Juliet menjawab dengan nada percaya diri terhadap kata-katanya yang lambat. Itu bisa dimengerti, karena dalam kondisi ini, pion akan mencapai ujung papan catur. Mencoba menghentikannya akan berujung pada skakmat di sisi lain.
Dia percaya diri seolah pria yang basah kuyup dan menggigil beberapa saat yang lalu telah menghilang. Dominic merasakan ironi, karena tampaknya Juliet, yang telah memprovokasi Dominic terakhir kali, telah kembali sampai batas tertentu. Ironisnya, dia pikir dia lebih menyukai sisi angkuh itu.
Di ujung pandangannya, Dominic melihat dahi Juliet, tertutup perban yang agak tebal. Juliet masih terbungkus selimut, tetapi dia tampaknya sudah sedikit menghangat, karena tangannya yang terkepal erat kini dilonggarkan.
Melalui celah selimut, Dominic bisa melihat tubuh bagian atas Juliet yang mengenakan kemeja tipis. Darah yang membasahi kerah kemejanya telah mengering, meninggalkan noda merah. Wajah pria yang pucat itu dihiasi kelelahan, seolah menunjukkan sekilas kesulitan yang telah dia atasi untuk sampai ke sini demi satu pertandingan ini.
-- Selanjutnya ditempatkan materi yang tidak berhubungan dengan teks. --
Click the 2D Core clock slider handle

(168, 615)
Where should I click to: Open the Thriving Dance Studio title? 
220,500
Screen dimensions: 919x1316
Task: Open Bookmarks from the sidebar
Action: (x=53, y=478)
Dominic tahu cara melakukan serangan balik dalam situasi seperti ini. Dia dengan cepat menghitung posisi bidak di papan catur, tetapi alih-alih memindahkan bidak, dia membuka mulutnya.
"Baiklah, kau menang."
Juliet menutupi mulutnya dengan satu tangan atas deklarasi kekalahan yang murah hati itu. Dia nyaris menahan sorakan pemenang yang tidak bijaksana, tetapi dia tidak bisa menyembunyikan ekspresi cerianya saat dia berkata, "Akhirnya, aku menyusul dengan satu poin."
Dominic menatap tajam wajah Juliet, yang penuh senyum, dan mengangguk singkat. "Ya, kerja bagus."
Juliet berkedip kaget. Dia tampak seolah tidak percaya dengan apa yang didengarnya, bertanya-tanya apakah Dominic benar-benar memujinya. Tetapi Dominic mengabaikan reaksinya dan bangkit dari kursinya.
"Hujan es sepertinya sudah berhenti. Bisakah kau menyetir?"
Melihat luka Juliet, kaca depan mobil pasti pecah. Meskipun tidak ada kemungkinan hujan es menyerangnya lagi, mengemudi pasti tidak akan mudah. Juliet segera menjawab pertanyaan Dominic.
"Ya, tentu saja. Terima kasih untuk hari ini…"
Juliet, yang sudah berdiri untuk mengikuti Dominic, tiba-tiba berhenti berbicara. Pada saat itu, Dominic melihat mata hazel jernih Juliet kehilangan fokus dan menjadi keruh.
"Dawson…"
Juliet ambruk ke dalam lengan Dominic yang terulur tergesa-gesa. Dominic berdiri di sana, memeluk Juliet yang tidak sadar. Dia memeluk Juliet, yang sudah lemas, dengan wajah cemberut.